Há séculos, seus versos vêm sendo não apenas memorizados, recitados ou cantados, mas também esmiuçados pela reflexão intelectual ou penetrados ainda mais profundamente pela meditação. Pois, imbricados na beleza das imagens poéticas, densos ensinamentos da filosofia advaita (não dual) são por ele transmitidos. O grande advaitim (partidário da não dualidade) o compôs como um hino em louvor a Shiva, que Shankaracharya visualizou na forma de seu próprio Guru.
Dakshinamurti é, precisamente, um dos 1000 ou 1008 nomes de Shiva. Segundo os exegetas, essa palavra pode ser desmembrada de duas maneiras:
1. Como Dakshina (Sul) e Murti (Forma), significando, neste caso, “Aquele cuja forma se volta para o Sul”, ou, de maneira abreviada, “Aquele que olha para o Sul”;
2. E como Dakshin (Hábil) e Amurti (Sem Forma), significando, neste caso, “Aquele que é hábil e sem forma”.
A explicação, no primeiro caso, é que, na “topografia mística”, o Norte alude, simbolicamente, ao mundo divino, enquanto o Sul representa o mundo dos homens. Assim, nos relatos mitológicos, a morada de Shiva localiza-se no monte Kailasa, situado na cordilheira do Himalaia, ao norte do subcontinente indiano.
Aplicada ao Deus, a metáfora “olhar para Sul” possui o sentido de compadecer-se do sofrimento humano (decorrente da ignorância) e vir em nosso socorro (por meio do esclarecimento).
Essa orientação espacial é obrigatória nos templos shivaístas. Neles, o eixo principal do complexo arquitetônico sempre respeita a direção Norte-Sul. E a estátua principal do Deus, instalada no Sancta Sanctorum, tem a face necessariamente voltada para o Sul. Do lado de fora do edifício principal, a estátua de Nandi, o boi, olha para o Norte, simbolizando a Alma que aspira ao Divino.

_Material fornecido_:
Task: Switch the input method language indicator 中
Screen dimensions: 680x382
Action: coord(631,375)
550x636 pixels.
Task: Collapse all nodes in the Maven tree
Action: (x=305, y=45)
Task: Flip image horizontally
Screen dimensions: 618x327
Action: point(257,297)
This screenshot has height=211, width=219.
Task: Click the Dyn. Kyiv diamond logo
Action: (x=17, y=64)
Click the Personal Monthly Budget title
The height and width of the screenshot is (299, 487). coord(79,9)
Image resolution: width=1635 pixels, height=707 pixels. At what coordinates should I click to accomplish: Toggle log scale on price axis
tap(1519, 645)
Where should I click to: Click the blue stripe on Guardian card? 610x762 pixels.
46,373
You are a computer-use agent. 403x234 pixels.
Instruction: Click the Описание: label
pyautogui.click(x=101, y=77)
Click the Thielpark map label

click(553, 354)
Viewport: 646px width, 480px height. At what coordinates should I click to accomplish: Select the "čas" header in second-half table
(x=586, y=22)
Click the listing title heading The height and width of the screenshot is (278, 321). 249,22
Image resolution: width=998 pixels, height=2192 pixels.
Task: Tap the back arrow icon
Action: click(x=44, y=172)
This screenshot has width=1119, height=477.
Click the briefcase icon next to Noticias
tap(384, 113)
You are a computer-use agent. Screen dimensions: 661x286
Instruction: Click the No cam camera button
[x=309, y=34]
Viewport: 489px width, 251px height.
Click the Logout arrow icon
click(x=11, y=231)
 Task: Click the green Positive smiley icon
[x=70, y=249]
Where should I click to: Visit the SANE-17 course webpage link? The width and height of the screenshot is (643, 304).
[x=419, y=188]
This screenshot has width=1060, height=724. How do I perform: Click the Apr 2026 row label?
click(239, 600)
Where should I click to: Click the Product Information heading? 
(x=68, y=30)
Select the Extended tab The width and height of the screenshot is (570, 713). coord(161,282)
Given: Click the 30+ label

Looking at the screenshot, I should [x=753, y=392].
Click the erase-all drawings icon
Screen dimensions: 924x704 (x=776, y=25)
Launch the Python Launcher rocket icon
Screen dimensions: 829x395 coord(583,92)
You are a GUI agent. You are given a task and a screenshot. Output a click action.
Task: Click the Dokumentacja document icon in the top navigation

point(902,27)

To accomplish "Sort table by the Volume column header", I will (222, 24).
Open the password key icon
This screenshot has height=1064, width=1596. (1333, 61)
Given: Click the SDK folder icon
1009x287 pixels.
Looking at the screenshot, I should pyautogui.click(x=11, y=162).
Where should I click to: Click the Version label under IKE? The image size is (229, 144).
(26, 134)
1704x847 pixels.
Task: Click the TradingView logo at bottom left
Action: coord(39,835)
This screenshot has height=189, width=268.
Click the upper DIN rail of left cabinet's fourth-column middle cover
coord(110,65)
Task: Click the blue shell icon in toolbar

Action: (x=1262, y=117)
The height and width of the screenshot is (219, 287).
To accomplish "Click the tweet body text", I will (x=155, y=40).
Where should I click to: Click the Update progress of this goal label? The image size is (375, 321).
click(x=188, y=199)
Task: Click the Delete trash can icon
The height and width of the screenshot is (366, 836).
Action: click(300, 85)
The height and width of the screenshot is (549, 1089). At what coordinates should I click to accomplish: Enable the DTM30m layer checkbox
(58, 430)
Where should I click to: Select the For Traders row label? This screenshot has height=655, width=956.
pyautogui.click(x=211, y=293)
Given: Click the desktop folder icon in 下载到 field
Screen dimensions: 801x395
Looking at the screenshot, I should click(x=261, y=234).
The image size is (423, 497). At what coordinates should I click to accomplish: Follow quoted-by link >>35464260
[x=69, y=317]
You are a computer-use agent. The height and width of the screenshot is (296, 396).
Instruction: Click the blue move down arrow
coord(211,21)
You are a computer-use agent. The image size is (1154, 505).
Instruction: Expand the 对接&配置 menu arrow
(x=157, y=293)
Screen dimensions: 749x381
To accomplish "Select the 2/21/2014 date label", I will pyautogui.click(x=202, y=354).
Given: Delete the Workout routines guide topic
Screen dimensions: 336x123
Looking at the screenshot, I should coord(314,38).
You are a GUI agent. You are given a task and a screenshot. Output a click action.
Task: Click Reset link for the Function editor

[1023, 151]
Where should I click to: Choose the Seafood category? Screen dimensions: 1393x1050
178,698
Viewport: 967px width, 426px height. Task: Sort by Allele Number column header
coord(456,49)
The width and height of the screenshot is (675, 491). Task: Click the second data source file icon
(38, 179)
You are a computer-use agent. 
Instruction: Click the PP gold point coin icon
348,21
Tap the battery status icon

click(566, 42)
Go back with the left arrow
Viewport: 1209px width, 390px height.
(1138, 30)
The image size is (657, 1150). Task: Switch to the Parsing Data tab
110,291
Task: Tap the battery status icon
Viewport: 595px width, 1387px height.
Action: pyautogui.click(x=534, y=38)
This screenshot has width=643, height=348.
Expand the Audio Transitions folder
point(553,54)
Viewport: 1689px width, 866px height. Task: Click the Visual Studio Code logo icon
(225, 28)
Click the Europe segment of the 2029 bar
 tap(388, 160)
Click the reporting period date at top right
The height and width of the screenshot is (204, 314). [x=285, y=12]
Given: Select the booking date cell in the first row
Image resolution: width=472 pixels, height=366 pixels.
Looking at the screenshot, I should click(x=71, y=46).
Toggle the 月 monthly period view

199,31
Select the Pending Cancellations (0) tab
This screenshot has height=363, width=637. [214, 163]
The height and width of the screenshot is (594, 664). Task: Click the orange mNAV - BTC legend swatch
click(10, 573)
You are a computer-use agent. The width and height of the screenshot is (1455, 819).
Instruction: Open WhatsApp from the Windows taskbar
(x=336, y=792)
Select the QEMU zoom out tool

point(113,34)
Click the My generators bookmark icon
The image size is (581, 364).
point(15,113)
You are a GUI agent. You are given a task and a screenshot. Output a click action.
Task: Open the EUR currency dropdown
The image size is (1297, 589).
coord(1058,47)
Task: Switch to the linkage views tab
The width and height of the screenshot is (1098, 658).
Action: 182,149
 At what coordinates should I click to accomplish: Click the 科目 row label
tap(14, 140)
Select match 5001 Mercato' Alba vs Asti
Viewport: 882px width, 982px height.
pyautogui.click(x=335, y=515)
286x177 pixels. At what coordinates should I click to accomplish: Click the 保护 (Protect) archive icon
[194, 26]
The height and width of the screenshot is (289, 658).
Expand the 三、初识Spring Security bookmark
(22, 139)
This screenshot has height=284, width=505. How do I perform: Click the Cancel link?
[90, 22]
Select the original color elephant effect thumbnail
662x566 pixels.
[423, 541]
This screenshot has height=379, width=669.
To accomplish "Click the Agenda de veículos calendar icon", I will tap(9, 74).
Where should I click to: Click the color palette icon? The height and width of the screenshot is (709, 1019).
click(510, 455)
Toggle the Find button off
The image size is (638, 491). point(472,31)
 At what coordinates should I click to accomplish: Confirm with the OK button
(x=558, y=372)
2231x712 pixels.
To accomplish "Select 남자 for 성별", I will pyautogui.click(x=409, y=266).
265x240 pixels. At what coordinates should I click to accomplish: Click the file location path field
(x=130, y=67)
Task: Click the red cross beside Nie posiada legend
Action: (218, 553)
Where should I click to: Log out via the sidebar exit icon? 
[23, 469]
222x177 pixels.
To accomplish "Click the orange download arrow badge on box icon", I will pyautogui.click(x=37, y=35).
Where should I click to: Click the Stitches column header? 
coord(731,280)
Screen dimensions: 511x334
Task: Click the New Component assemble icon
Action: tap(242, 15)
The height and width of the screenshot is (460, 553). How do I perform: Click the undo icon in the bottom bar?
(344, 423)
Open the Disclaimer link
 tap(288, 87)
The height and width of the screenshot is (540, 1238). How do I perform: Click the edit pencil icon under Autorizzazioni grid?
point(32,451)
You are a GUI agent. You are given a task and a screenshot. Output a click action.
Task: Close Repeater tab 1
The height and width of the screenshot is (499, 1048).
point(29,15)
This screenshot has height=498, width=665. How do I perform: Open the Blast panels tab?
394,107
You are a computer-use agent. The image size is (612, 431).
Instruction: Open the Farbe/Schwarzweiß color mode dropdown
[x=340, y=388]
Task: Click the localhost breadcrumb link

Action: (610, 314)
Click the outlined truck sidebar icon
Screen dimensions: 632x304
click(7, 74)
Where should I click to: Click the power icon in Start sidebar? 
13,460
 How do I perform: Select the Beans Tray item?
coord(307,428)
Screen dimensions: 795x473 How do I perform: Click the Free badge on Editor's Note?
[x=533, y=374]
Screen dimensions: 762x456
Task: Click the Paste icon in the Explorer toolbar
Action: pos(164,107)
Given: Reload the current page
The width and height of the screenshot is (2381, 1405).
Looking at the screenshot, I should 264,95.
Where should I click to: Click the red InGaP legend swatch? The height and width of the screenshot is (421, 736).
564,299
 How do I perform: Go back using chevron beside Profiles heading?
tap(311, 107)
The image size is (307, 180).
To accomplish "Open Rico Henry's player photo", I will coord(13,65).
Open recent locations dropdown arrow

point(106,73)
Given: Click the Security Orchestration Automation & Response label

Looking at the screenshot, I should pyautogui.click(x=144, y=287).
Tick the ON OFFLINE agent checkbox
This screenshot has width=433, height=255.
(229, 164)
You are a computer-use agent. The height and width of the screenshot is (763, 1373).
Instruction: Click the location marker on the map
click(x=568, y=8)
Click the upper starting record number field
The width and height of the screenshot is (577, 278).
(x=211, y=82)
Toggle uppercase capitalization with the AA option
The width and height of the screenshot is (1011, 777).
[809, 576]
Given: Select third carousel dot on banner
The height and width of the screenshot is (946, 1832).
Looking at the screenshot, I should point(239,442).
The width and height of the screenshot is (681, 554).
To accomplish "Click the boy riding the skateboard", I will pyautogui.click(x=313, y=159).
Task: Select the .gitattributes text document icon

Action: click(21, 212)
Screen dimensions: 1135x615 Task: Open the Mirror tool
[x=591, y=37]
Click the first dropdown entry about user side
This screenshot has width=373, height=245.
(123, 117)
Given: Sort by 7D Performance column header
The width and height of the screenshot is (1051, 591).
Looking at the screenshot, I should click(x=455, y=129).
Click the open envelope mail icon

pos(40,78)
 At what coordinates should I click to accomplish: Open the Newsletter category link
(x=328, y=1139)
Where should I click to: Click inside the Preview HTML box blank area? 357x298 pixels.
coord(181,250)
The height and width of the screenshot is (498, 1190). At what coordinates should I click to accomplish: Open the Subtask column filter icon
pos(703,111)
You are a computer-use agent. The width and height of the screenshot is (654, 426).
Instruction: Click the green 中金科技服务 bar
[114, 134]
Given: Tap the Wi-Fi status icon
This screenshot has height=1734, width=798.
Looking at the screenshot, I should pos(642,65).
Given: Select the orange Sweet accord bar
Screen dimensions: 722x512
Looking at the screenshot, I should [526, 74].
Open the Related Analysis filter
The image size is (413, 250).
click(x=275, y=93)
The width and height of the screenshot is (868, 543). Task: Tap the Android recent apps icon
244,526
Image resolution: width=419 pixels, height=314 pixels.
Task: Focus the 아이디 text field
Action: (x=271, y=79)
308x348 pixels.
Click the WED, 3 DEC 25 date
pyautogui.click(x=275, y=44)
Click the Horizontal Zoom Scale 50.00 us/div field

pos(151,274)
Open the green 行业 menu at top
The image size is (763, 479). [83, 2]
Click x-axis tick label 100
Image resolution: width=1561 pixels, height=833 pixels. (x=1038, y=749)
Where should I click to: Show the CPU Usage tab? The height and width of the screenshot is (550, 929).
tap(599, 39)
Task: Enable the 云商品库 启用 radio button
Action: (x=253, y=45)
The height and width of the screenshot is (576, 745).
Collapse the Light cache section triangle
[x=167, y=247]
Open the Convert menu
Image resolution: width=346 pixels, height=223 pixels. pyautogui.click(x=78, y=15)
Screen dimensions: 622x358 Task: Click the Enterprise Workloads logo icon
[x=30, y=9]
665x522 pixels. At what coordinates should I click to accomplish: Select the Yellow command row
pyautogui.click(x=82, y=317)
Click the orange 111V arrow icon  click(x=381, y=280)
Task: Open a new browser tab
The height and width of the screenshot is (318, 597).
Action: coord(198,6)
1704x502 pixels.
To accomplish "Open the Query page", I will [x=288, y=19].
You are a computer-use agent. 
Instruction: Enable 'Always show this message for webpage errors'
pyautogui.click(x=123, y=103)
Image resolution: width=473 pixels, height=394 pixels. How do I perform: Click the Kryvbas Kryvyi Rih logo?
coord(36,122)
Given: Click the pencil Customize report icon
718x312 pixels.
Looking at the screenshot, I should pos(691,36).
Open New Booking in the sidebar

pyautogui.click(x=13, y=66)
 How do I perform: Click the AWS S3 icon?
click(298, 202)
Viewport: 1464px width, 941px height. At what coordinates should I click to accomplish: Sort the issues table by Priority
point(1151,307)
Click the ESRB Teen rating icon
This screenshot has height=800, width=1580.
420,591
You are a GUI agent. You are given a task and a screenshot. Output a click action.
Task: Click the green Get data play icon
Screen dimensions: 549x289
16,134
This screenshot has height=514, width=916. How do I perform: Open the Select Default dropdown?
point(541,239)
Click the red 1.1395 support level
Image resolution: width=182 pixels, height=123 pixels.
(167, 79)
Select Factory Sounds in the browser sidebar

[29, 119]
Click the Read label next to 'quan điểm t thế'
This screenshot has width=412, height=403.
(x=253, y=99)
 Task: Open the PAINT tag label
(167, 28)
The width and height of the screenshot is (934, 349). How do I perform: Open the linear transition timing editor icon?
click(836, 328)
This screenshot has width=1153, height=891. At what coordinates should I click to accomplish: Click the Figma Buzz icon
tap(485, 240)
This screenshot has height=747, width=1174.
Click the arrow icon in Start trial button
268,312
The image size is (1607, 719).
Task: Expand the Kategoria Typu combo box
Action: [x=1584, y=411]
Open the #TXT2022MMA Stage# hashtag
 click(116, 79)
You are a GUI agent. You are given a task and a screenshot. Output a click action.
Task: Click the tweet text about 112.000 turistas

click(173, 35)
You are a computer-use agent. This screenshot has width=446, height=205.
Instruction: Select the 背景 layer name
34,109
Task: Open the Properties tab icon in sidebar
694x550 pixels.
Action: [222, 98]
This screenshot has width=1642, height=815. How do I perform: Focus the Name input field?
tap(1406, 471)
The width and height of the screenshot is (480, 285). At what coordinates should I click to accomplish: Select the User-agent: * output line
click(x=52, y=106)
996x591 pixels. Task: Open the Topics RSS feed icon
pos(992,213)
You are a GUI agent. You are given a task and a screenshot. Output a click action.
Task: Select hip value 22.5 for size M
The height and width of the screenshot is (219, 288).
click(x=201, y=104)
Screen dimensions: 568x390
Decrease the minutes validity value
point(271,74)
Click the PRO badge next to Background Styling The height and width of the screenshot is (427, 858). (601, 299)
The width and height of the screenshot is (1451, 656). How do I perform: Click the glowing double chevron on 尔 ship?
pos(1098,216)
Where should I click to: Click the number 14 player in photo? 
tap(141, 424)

_Tarefa 1_: Liste as partes em que o trecho sobre Dakshinamurti desmembra essa palavra e dê o significado que ele atribui a cada uma.
_Tarefa 2_: Retome o trecho sobre Dakshinamurti e dê continuidade ao texto a partir da frase que ele traz por último.

_Resposta 1_:
- Dakshina: Sul
- Murti: Forma
- Dakshin: Hábil
- Amurti: Sem Forma

_Resposta 2_:
Mas a dicotomia Deus-Alma é transcendida pela reflexão filosófica, pois o boi, que constitui a montaria (vahana) de Shiva, é interpretado também como o próprio Shiva, em uma manifestação zoomórfica.
A explicação para o segundo desmembramento da palavra Dakshinamurti é que o Divino é “Hábil” (na remoção da ignorância) e “Sem Forma” (porque transcende todas as formas).
Dakshinamurti Stotram foi composto em sânscrito por Shankaracharya. Para recriá-lo em português, comparei três traduções em língua inglesa: duas, bastante eruditas, diretas do sânscrito; e a terceira a partir da famosa versão em tâmil escrita por Sri Ramana Maharshi.
A escolha não foi fácil, porque, apesar de utilizarem as mesmas imagens poéticas, e, em algumas passagens, até as mesmas palavras, essas traduções divergem em vários aspectos. De modo que o mesmo verso adquire, às vezes, conotações completamente diferentes em um texto ou no outro.
Procurei me guiar pelo que sei da filosofia advaita e também pela intuição. Depois, passei tudo por uma peneira formal de malha fina, para chegar a uma solução rigorosamente homogênea em português.
Assim, na “Parte 1”, que constitui o poema propriamente dito, estruturei as 10 estrofes que compõem o hino (strotam) em quartetos. Neles, como regra geral, os dois primeiros versos expõem os grandes desafios da existência e da consciência, na perspectiva advaitim; o terceiro descreve como, em cada situação, o Divino dissipa as trevas da ilusão e conduz o homem à luz do conhecimento; e o quarto, que se repete em todas as estrofes como um bordão, louva esse mesmo Divino, que se manifesta na forma do Guru.
A “Parte 2” não pertence ao poema original. Constitui-se de slokas (sentenças versificadas) que, por meio de imagens vívidas, destinam-se a estimular a visualização e propiciar a meditação. Apesar de consagrada pelo tempo e indubitavelmente vinculada à tradição de Shankaracharya, acredita-se que não tenha sido composta pelo filósofo, mas pela posteridade.
O autor (ou autores) desses slokas recorreu às narrativas purânicas acerca de Shiva e Skanda-Murugan (o filho mitológico de Shiva, que é o próprio Shiva em uma forma juvenil) para compor a imagem de um Guru jovem, sentado debaixo de uma grande árvore (o banyan ou figueira brava), e circundado por discípulos sábios e idosos.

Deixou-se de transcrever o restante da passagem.